Talk about liquid gold! *canned laughter*

Or maybe it’s urea (aka uric acid) that they are really after because to them, it is both a potent fertilizer and a powerful hallucinogenic narcotic, and somewhere some alien equivalent of a bored rich kid is getting high as fuck on my humble output.

Talk about something else! *canned laughter*

Okay, okay. This is clearly going in a weird direction and I am pretty sure the world can live without whatever sick scenario I would come up with next.

Scientifically speaking, the most plausible explanation is that it has something to do with my electrolyte balance. The actual answer to “where did it all come from?” is that it came from the cells of my body, and in order for our cells to retain water, it has to also retain our primary electrolyte, salt.

The way our cells do the trick with the salt and the water is fascinating, but I won’t waste time explaining it tonight.

The gist is that if something triggers a loss of salt in my body, it would naturally also lead to a loss of the fluid being retained in my cells with the help of said salt.

Of course, that doesn’t really explain the phenomenon, because what the ever lovin heck caused the loss of salt?

But it does, at least. explain where all the fluid came from. It was locked away in my cells until something opened the dang floodgates.

The other thing I have been doing today is sleeping. I am definitely going through one of my sleepy periods. I have spent more time asleep than awake in those fateful 19 hours.

And it has been the deep, heavy sleep that always leaves me kind of messed up and incoherent when I wake up.

So the plot summary of my day would be “Michael pees groggily a lot. ”

I would like to imagine that the peeing and the sleeping are somehow related, if only for post hoc ergo propter hoc reasons.

But I am uncharacteristically sans theory as to how the two phenomenon could be related. The best I can come up with is a vague guess that essentially boils down to “something something….. hormones?”.

But clearly my body has some serious work to do. Some thing or things has become severely unbalanced and my body is determined to return to equilibrium no matter what it takes to do so.

I approve of this. Lord knows, important decisions like this can’t be left to my overwrought and undertaught conscious mind. We all know that as brilliant as my mind is, it is terrible at looking after its body, and is definitely not to be trusted to listen to what the body says from way up on its cloud of abstract reasoning and childish pursuits.

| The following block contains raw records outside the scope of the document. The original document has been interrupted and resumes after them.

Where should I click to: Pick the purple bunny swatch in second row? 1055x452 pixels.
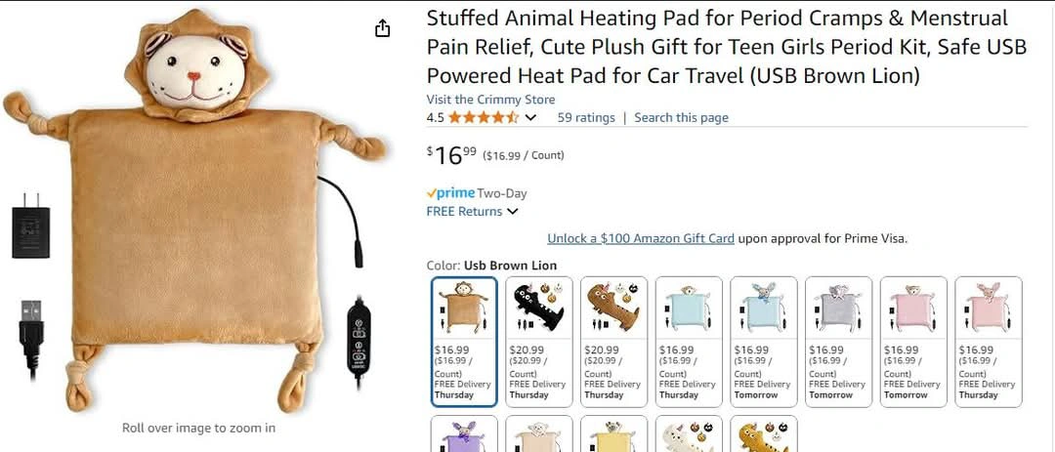click(x=464, y=433)
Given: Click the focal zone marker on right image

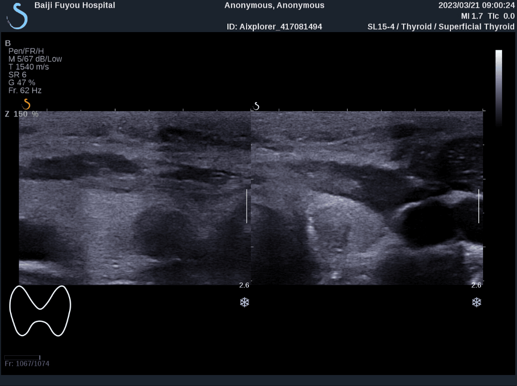Looking at the screenshot, I should point(479,206).
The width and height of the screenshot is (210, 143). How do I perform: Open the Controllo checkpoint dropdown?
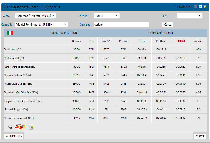pos(41,25)
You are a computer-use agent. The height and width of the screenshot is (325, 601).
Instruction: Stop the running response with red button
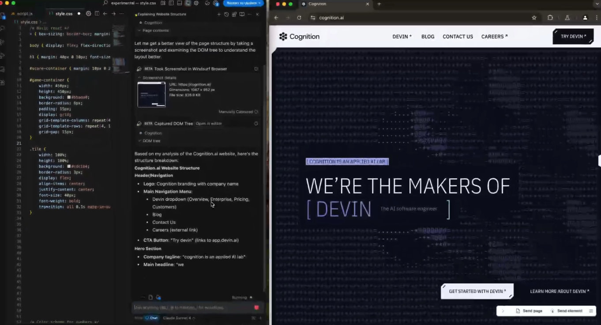(256, 307)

So I am all for my body taking the reins of power when it needs to do so. Go ahead, do what it takes to be healthy. Ignore my silly ass id-less out of touch with physical reality conscious mind, it doesn’t know what the fuck it is doing.

Wouldn’t it be great if doing the healthy things actually felt (or tasted, or sounded, or whatever) better than the unhealthy things?

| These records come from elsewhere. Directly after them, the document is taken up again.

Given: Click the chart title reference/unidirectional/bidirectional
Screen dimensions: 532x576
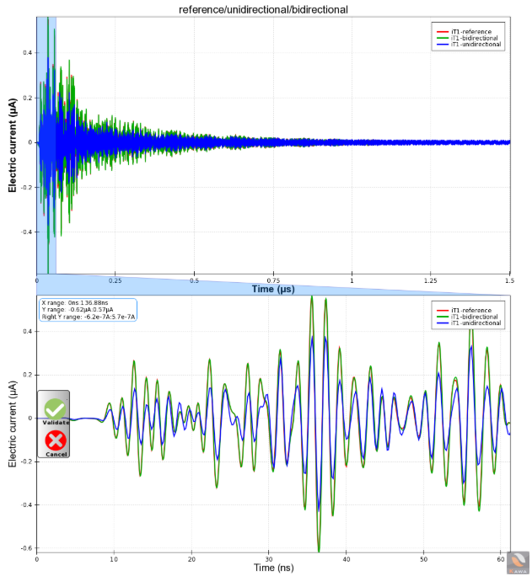Looking at the screenshot, I should (264, 9).
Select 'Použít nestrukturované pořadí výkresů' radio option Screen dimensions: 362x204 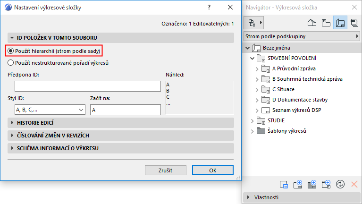tap(10, 62)
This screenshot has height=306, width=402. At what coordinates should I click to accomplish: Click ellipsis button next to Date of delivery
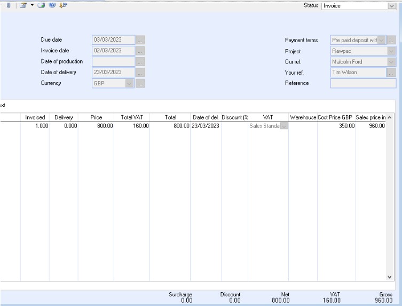140,73
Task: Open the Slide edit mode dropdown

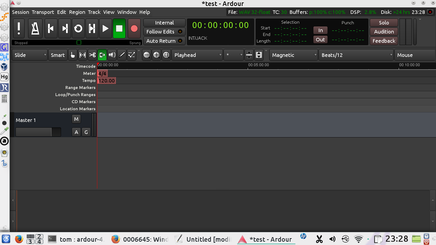Action: [30, 55]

We would all be so healthy all the time!

In fact, a lot of my problems boil down to my conscious mind micromanaging natural functions that work just fine on their own.

That’s what all that “ignoring my instincts” is about. I am so good at simply tuning out all the messages from my body so that I can tune in to the abstract rational part of my mind where I prefer to live that I feel like my body and I are fond but distant relatives who swear they should be in contact way more but never go through with it.

Of course, that’s true in real life too. I am one poor correspondent.

But I refuse to take all the guilt for that. My relatives are free to contact me any time they like, and I am always thrilled when they do.

It’s just very hard to convince myself that they actually want to hear from me. And that makes it very hard to talk myself into spontaneously reaching out to them.

I always feel like I will just be an unwanted intrustion into their lives.

And the bitter truth is that they leave it up to me to contact them because most of the time they forget all about me, so it’s up to me to remind them I exist.

I have serious psychological issues that keep me from reaching out to them.

What’s their excuse?

I will talk to you nice people again tomorrow.